DATA TO USE
□ □ □ □ □ □ □

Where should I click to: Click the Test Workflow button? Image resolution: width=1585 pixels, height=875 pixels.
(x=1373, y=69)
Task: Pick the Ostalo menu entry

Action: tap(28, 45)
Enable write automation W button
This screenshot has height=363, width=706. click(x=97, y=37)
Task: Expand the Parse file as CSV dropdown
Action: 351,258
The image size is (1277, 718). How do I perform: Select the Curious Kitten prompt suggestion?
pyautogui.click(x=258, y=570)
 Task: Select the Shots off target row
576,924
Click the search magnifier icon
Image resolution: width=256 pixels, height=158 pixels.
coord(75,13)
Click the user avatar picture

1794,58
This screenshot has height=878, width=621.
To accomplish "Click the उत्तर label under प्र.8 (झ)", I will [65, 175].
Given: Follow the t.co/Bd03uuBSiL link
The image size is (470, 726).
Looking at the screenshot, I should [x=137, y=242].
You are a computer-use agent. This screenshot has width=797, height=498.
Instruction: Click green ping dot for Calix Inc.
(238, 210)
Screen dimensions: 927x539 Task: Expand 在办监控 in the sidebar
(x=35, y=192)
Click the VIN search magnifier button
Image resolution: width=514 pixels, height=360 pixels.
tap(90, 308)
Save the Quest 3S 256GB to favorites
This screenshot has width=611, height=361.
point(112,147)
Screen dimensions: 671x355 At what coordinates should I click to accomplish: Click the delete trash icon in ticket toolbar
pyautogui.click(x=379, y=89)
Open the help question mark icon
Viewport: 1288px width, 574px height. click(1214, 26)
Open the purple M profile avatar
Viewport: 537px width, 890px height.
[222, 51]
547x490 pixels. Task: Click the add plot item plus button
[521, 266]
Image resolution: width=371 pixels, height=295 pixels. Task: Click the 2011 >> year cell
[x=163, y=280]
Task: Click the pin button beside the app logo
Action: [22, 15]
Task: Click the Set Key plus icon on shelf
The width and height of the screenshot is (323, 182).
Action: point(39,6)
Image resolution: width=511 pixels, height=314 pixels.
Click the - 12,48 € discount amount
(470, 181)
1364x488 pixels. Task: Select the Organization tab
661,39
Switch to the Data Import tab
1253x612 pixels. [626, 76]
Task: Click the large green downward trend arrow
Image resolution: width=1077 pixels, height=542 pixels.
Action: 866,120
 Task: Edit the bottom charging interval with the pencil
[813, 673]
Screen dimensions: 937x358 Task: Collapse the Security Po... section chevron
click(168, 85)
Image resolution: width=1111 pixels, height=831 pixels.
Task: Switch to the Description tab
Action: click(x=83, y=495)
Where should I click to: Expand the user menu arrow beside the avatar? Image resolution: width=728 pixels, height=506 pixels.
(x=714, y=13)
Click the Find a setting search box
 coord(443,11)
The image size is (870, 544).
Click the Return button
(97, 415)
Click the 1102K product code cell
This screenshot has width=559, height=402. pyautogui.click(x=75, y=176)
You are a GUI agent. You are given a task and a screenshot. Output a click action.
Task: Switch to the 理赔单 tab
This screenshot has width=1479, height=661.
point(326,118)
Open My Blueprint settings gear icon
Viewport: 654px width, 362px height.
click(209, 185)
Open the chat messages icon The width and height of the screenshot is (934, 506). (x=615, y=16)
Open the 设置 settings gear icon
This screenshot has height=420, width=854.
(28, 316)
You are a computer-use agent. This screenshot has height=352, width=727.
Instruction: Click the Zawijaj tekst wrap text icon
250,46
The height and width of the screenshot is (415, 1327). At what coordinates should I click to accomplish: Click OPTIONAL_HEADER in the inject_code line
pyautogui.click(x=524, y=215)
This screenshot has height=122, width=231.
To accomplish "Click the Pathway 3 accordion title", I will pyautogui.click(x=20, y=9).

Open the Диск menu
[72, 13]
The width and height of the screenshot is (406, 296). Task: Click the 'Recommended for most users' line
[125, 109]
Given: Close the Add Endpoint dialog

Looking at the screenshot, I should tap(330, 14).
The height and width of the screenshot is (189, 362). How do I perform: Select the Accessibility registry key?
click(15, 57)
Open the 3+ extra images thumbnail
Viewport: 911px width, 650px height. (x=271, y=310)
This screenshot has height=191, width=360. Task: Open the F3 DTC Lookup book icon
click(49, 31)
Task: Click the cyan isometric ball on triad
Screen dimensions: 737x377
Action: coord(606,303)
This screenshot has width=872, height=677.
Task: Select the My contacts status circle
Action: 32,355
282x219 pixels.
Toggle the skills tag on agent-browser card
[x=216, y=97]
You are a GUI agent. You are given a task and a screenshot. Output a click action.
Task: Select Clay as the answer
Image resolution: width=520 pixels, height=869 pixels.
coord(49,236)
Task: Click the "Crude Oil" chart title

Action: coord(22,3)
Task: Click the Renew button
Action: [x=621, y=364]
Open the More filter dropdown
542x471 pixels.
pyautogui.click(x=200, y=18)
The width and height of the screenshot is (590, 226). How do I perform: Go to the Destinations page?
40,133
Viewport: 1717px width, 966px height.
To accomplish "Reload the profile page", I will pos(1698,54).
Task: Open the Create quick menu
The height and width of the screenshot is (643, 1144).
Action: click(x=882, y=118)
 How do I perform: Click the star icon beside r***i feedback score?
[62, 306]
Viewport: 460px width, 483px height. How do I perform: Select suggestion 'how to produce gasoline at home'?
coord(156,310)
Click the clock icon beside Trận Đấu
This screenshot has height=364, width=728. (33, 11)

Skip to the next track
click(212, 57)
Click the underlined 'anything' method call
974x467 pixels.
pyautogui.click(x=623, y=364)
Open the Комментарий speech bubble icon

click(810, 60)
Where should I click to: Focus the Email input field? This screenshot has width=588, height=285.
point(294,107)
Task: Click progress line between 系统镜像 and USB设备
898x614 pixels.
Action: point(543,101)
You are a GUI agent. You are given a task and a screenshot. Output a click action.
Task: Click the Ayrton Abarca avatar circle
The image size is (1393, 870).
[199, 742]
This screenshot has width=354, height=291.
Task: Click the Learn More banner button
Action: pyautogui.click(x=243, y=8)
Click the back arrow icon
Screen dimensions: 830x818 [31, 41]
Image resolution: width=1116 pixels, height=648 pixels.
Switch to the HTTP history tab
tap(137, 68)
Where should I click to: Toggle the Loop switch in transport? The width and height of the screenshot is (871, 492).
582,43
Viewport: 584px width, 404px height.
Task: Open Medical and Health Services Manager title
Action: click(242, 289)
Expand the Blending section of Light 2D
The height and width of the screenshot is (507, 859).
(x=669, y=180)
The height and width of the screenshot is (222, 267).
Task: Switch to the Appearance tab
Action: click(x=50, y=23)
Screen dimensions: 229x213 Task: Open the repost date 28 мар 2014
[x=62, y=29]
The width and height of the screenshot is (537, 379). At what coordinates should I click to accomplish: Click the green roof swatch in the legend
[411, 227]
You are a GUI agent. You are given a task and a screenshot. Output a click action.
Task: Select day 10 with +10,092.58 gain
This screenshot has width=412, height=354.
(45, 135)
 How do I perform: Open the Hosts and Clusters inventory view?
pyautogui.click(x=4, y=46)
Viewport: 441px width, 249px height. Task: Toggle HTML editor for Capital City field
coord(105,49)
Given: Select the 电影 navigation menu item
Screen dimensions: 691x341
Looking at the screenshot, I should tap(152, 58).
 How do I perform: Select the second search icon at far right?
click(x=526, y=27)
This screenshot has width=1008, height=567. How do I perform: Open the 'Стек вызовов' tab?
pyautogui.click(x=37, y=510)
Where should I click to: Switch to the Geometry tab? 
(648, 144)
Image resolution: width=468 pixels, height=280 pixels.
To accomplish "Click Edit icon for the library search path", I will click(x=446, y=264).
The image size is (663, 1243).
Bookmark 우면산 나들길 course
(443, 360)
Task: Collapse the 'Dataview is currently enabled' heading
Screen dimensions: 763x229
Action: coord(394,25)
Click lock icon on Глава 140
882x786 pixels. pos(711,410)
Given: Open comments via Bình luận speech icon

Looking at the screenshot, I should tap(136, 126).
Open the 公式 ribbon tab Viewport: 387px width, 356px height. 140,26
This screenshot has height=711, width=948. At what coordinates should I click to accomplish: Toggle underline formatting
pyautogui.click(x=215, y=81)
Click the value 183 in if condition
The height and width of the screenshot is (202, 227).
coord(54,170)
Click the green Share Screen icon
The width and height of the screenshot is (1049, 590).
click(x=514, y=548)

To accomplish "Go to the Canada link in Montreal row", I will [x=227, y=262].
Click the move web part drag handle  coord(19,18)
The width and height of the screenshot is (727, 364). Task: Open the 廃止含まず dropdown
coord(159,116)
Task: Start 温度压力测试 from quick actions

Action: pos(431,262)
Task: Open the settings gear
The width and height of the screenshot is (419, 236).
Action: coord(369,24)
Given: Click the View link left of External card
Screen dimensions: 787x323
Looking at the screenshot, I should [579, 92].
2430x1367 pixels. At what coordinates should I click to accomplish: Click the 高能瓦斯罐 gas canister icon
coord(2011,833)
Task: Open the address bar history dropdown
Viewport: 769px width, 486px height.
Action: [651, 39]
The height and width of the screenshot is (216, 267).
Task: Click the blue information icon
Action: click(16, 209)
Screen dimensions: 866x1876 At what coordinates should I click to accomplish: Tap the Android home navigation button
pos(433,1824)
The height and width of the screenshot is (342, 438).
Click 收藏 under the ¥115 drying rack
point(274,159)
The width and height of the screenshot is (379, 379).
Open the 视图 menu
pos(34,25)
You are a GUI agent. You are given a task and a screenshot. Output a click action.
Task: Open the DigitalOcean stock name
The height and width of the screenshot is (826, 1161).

□ □ □ □ □ □ □

EXERCISE DESCRIPTION
Write out the rows from the line containing "Open the help question mark icon" through the line containing "Action: 866,120", including both of those lines, and reproduce every character unchanged.

TASK ANSWER
Open the help question mark icon
Viewport: 1288px width, 574px height. click(1214, 26)
Open the purple M profile avatar
Viewport: 537px width, 890px height.
[222, 51]
547x490 pixels. Task: Click the add plot item plus button
[521, 266]
Image resolution: width=371 pixels, height=295 pixels. Task: Click the 2011 >> year cell
[x=163, y=280]
Task: Click the pin button beside the app logo
Action: [22, 15]
Task: Click the Set Key plus icon on shelf
The width and height of the screenshot is (323, 182).
Action: point(39,6)
Image resolution: width=511 pixels, height=314 pixels.
Click the - 12,48 € discount amount
(470, 181)
1364x488 pixels. Task: Select the Organization tab
661,39
Switch to the Data Import tab
1253x612 pixels. [626, 76]
Task: Click the large green downward trend arrow
Image resolution: width=1077 pixels, height=542 pixels.
Action: 866,120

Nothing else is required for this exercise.